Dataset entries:
Start of Block

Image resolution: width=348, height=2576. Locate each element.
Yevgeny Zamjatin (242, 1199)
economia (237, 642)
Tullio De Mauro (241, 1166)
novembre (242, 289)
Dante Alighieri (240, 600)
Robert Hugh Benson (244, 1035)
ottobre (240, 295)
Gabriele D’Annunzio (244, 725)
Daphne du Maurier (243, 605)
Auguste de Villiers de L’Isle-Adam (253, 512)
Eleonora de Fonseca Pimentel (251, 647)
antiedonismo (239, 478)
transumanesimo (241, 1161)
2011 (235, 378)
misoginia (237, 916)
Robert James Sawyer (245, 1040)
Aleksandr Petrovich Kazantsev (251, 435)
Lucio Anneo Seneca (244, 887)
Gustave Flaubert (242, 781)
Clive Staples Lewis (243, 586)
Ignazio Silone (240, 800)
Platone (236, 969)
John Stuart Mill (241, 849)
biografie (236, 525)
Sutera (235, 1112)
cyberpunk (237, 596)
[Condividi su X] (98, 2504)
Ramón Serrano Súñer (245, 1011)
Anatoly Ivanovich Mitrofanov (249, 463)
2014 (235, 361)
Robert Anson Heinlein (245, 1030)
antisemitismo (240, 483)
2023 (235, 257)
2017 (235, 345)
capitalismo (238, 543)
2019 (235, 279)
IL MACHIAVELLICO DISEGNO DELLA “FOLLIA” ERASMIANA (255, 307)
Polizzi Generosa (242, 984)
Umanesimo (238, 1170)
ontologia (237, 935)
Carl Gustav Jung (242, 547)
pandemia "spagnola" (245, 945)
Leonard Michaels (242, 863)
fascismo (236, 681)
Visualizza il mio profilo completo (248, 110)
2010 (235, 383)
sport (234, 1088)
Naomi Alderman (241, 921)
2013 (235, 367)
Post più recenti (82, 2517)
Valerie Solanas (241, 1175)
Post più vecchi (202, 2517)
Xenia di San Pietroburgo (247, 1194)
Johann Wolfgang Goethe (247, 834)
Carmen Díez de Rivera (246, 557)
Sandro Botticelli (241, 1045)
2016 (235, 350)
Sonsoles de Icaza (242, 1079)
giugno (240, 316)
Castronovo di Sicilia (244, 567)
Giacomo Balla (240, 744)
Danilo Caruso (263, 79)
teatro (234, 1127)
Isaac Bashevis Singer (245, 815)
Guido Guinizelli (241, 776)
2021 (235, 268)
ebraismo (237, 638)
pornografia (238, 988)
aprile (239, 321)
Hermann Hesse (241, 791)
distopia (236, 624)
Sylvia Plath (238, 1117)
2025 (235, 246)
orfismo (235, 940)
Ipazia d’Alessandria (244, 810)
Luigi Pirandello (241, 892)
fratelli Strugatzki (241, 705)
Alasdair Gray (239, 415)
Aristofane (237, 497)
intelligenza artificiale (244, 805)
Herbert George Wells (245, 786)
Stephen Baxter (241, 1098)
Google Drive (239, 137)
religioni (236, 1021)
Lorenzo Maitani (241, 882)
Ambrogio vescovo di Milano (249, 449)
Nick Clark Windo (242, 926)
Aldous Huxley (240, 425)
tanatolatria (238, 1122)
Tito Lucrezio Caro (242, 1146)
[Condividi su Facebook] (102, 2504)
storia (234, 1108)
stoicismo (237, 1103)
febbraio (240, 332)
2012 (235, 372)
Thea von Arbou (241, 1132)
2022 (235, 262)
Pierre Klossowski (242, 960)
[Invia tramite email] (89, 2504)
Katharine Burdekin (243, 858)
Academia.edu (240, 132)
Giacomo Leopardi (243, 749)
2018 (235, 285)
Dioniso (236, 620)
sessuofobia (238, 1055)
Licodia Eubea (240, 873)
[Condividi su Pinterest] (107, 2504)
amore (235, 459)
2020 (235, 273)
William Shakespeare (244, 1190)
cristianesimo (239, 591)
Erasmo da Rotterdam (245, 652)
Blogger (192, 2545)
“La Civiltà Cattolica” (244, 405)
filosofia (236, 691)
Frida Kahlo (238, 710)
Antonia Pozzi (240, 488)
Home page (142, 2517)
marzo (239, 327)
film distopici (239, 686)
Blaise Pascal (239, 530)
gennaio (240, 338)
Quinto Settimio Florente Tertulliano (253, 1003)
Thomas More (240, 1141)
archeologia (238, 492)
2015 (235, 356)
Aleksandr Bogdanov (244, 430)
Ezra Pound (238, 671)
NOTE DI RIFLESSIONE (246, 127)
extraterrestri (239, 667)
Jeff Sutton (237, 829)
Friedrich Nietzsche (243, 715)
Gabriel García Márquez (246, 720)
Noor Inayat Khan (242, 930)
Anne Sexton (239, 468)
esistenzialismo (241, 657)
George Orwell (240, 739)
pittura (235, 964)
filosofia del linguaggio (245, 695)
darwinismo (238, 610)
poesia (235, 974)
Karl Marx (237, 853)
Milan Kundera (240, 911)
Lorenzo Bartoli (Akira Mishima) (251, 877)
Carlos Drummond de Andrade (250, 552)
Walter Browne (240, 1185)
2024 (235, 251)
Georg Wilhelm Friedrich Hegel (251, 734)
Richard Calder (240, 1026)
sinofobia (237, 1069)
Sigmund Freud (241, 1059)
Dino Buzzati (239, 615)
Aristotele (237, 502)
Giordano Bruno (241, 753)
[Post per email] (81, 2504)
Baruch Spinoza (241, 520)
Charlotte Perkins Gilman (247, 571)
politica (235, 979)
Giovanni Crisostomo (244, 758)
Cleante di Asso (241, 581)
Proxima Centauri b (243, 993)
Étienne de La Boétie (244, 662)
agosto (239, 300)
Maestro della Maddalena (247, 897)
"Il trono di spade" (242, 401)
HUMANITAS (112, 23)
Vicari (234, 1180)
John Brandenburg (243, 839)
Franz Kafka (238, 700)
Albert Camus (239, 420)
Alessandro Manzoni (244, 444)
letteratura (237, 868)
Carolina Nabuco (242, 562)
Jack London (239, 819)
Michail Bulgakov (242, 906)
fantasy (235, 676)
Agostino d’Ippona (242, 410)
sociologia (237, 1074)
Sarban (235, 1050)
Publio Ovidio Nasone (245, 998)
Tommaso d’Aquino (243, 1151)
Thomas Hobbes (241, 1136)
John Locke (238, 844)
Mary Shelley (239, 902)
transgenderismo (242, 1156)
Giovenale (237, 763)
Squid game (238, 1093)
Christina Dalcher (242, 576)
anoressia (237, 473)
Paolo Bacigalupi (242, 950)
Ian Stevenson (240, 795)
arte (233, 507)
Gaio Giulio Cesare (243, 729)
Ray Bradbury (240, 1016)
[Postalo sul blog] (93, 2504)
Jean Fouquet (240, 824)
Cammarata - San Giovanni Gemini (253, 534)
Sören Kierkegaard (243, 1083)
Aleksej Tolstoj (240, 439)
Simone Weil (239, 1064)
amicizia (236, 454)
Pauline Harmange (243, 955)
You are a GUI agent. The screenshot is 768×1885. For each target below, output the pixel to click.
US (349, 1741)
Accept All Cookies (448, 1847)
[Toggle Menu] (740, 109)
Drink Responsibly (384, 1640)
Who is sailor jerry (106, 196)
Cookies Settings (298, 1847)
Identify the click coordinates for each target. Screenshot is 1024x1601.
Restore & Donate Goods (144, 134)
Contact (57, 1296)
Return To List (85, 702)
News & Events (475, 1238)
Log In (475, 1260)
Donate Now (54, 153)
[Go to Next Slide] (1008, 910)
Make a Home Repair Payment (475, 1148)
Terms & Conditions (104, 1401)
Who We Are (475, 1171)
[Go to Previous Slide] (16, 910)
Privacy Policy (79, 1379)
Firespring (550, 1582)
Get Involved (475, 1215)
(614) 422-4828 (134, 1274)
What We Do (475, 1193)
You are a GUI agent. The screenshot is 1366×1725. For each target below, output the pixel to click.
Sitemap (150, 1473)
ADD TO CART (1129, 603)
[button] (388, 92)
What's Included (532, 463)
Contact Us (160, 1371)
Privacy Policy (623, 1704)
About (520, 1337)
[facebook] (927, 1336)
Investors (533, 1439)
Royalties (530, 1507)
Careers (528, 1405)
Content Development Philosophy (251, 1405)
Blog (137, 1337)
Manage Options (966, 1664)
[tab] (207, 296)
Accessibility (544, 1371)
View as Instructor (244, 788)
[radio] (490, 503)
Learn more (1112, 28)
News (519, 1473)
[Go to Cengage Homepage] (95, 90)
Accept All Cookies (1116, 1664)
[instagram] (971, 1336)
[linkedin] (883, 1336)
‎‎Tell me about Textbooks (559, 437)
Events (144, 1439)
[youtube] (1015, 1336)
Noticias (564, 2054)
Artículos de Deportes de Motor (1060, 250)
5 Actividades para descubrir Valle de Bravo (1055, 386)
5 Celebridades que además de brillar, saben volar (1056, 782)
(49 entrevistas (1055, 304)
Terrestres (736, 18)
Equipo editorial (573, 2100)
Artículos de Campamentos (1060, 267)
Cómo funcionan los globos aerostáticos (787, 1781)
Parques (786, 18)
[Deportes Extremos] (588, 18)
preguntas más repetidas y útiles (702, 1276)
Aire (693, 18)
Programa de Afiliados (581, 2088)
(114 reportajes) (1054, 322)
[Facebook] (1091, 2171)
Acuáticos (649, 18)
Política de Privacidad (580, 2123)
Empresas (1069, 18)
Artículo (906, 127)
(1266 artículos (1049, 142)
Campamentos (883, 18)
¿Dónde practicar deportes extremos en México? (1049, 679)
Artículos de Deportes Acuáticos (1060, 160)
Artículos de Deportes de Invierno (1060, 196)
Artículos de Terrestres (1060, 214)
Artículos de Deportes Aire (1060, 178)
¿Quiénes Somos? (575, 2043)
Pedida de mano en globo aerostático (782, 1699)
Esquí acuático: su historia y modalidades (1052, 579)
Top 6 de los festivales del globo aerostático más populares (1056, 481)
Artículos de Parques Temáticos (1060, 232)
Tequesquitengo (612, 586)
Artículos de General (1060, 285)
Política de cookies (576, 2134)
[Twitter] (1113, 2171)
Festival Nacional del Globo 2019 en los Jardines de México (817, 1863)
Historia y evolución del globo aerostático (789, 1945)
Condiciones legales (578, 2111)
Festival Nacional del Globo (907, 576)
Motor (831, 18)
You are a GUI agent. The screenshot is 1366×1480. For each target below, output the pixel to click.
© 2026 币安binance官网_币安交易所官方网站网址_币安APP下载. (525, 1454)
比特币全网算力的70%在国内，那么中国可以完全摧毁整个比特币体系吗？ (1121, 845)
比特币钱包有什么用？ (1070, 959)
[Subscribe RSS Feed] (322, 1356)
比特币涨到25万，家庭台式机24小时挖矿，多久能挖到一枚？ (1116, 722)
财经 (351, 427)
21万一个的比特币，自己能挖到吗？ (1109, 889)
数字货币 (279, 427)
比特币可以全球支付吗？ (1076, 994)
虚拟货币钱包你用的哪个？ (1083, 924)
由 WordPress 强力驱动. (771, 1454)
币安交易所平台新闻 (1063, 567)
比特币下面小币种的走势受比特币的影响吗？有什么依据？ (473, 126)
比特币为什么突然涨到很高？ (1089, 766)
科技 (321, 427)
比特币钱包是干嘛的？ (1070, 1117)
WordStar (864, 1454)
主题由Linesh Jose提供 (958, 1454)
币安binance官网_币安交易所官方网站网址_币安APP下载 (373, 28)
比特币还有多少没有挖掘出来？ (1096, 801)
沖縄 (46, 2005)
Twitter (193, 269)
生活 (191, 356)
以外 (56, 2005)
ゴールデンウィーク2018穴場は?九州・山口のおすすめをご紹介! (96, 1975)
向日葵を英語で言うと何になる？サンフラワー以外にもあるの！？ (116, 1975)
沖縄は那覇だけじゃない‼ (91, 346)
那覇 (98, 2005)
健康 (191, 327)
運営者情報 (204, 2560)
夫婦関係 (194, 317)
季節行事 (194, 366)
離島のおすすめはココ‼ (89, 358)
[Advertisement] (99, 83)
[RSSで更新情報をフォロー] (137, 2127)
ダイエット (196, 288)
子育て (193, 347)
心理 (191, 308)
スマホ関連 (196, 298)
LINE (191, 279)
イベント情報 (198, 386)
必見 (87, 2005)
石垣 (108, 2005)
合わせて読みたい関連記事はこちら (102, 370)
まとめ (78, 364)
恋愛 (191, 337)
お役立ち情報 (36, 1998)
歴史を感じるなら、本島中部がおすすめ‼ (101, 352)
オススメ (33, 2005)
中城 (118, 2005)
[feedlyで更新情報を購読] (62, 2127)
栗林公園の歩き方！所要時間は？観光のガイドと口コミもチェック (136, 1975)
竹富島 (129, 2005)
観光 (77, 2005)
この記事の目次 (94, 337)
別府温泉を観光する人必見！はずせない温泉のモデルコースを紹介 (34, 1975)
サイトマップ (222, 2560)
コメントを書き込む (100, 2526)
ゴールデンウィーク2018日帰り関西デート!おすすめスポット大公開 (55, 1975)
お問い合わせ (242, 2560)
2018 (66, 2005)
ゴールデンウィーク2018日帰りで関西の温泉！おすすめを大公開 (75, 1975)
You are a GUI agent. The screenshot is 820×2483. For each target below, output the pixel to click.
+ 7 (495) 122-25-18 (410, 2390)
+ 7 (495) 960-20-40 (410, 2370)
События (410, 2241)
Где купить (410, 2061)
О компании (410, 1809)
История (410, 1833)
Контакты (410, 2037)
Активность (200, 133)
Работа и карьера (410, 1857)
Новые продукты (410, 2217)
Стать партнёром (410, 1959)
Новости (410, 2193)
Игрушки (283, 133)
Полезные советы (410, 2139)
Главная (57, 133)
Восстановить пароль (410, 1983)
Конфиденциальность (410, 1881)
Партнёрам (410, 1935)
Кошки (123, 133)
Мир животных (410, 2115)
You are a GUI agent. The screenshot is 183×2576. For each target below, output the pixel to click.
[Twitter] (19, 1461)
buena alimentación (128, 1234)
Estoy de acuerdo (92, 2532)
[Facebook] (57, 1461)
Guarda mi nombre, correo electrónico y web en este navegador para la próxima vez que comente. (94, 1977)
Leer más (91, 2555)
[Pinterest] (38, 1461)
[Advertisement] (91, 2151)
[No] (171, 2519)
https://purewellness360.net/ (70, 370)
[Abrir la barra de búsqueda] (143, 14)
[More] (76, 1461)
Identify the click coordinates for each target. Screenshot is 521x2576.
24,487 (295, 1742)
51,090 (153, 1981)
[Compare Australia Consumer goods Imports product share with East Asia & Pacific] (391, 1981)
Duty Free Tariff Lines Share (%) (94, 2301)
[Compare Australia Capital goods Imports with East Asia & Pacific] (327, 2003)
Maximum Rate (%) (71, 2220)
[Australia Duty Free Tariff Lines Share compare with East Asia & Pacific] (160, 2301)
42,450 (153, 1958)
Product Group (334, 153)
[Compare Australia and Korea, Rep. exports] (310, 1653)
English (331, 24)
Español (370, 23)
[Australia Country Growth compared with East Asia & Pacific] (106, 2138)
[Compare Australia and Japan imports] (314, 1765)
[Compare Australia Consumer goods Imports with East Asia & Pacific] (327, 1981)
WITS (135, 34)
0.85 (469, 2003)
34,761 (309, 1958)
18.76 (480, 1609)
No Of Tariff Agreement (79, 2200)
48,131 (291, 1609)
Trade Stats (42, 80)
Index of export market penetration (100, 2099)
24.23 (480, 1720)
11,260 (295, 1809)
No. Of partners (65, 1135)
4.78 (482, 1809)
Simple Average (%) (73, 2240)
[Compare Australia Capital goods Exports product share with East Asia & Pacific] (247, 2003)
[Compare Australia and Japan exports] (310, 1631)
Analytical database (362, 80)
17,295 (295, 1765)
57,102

End of Block

* **Brief**:
Repeat word for word the lines above that run from the line containing "amore (235, 459)" through the line containing "archeologia (238, 492)", both ends included, and nothing else.

* **Exercise result**:
amore (235, 459)
2020 (235, 273)
William Shakespeare (244, 1190)
cristianesimo (239, 591)
Erasmo da Rotterdam (245, 652)
Blogger (192, 2545)
“La Civiltà Cattolica” (244, 405)
filosofia (236, 691)
Frida Kahlo (238, 710)
Antonia Pozzi (240, 488)
Home page (142, 2517)
marzo (239, 327)
film distopici (239, 686)
Blaise Pascal (239, 530)
gennaio (240, 338)
Quinto Settimio Florente Tertulliano (253, 1003)
Thomas More (240, 1141)
archeologia (238, 492)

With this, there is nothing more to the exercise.